Programm nimmt eine leere Eingabe und erzeugt eine leere Ausgabe. Machen wir etwas Interessanteres, indem wir ein Bit nehmen und es invertieren:

   bit0 := injl unit : 1 * 1 -> 2
   bit1 := injr unit : 1 * 1 -> 2

   padR := pair iden unit     : 2 -> 2 * 1 
   bitflip := case bit1 bit0  : 2 * 1 -> 2
   main := comp padR bitflip  : 2 -> 2

Hier ist der endgültige Simplicity Ausdruck unsere main Funktion.

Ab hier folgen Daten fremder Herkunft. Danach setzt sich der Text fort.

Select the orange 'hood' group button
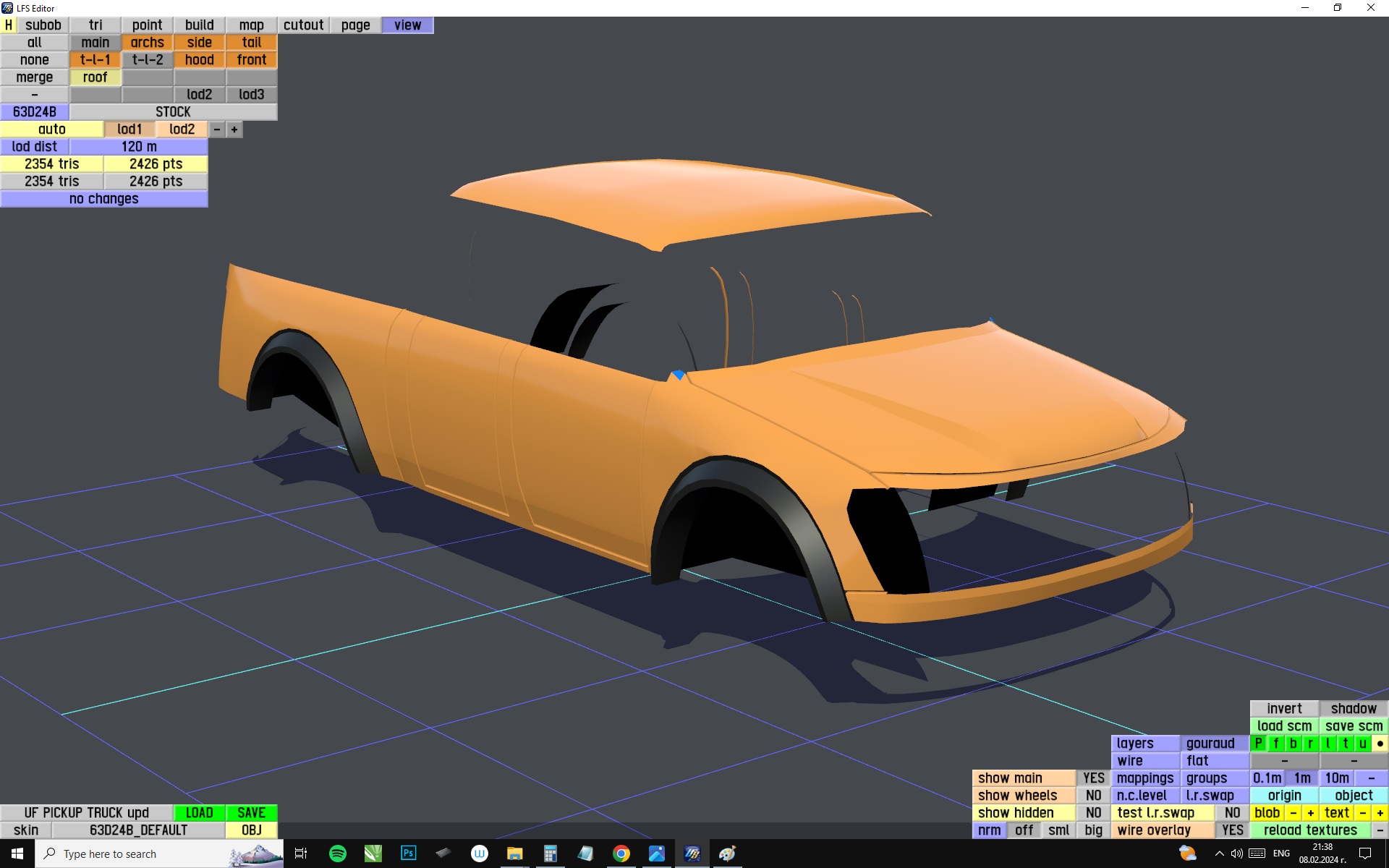This screenshot has width=1389, height=868. [x=199, y=60]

Wenn wir von unten nach oben lesen, können wir erkennen, dass es sich um die Zusammensetzung mehrerer kleinerer Funktionen handelt, die schließlich in unit Kombinatoren münden. Unit Kmbinatoren erzeugen eine leere Ausgabe. Zusammen mit iden, das eine beliebige Eingabe annimmt und unverändert zurückgibt, und witness, das einen extern bereitgestellten Wert ausgibt, bilden unit Kombinatoren die Grundlage für jeden Simplicity-Ausdruck.

In diesem Codeausschnitt haben wir Typ Annotationen bereitgestellt, um anzugeben, welche Daten von jedem Teil des Ausdrucks zum nächsten fließen. Hier stellt „1“ den unit Typ dar, den wir als „leeren Output“ bezeichnet haben. „2“ stellt ein Bit dar, das den Wert 0 oder 1 annehmen kann.

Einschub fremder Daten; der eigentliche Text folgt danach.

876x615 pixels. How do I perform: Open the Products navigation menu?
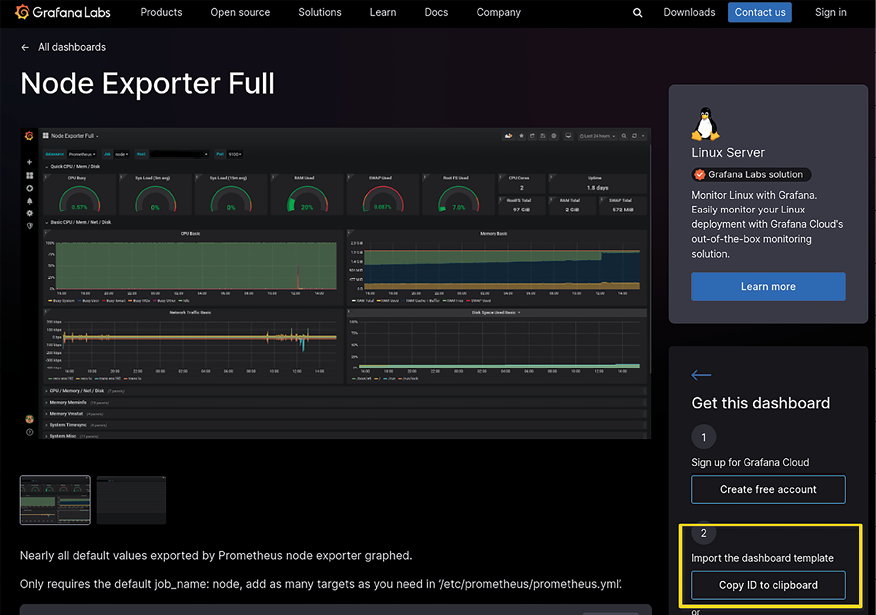click(x=161, y=12)
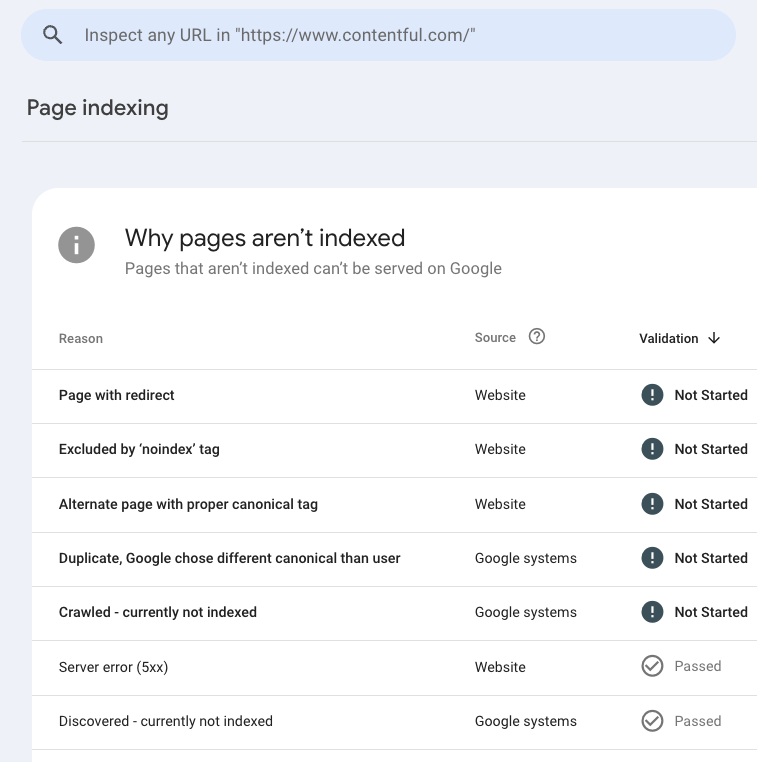Click Passed checkmark icon for Server error
The image size is (757, 762).
pyautogui.click(x=652, y=666)
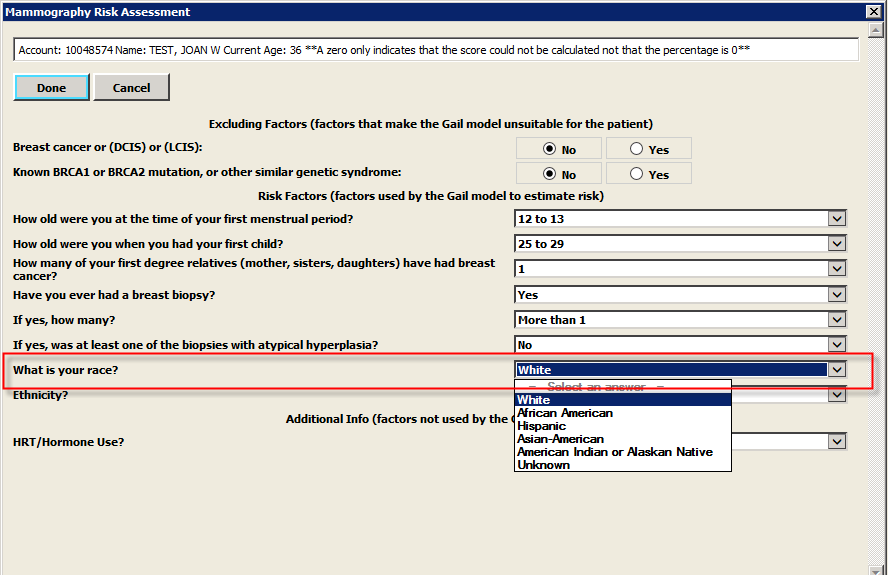The width and height of the screenshot is (888, 575).
Task: Close the Mammography Risk Assessment dialog
Action: click(873, 12)
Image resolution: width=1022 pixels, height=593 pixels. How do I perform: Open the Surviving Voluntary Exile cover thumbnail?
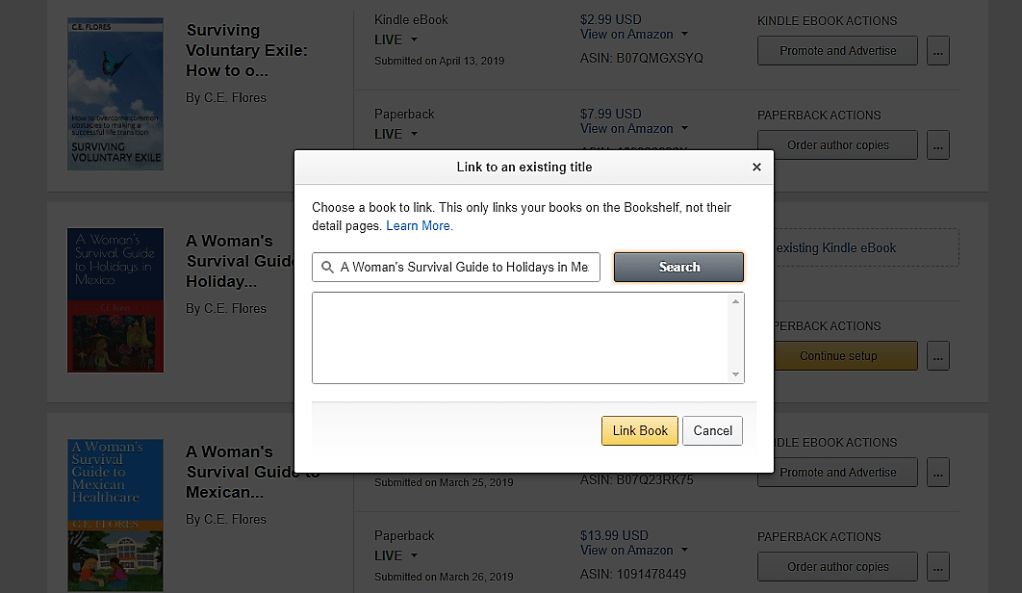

Machen Sie sich keine Sorgen, wenn Sie diesem Ausschnitt nicht im Detail gefolgt sind. Es dient nur dazu, visuell zu zeigen, wie Simplicity-Code aussieht. Später in diesem Beitrag werden wir ein interessanteres Programm genauer analysieren.

Eine Spezifikationssprache

Letztendlich drücken alle Programmiersprachen die Idee aus, Berechnungen zu kombinieren, um größere Berechnungen zu erstellen. Bitcoin Script (wie Forth oder PostScript) erledigt dies mithilfe einer Stackmaschine, in der jede Berechnung nacheinander eine Liste von Datenobjekten manipuliert. Das EVM von Ethereum verwendet eine Funktionsaufrufarchitektur, bei der Code andere Codeblöcke (möglicherweise in anderen Verträgen) aufrufen kann, die Daten als Eingabe verwenden und Daten als Ausgabe zurückgeben. Dies ist auch das Modell, das heute von nahezu allen gängigen Programmiersprachen verwendet wird.

Programmiersprachen nutzen Seiteneffekte, um mit der Aussenwelt zu interagieren, beispielsweise dass eine Transaktion ausgeführt wird. In EVM haben Verträge auch Zugriff auf Key-Value-Speicher, die es ihnen ermöglichen, den Status über Transaktionen hinweg aufrechtzuerhalten, ohne ihn explizit weiterzugeben.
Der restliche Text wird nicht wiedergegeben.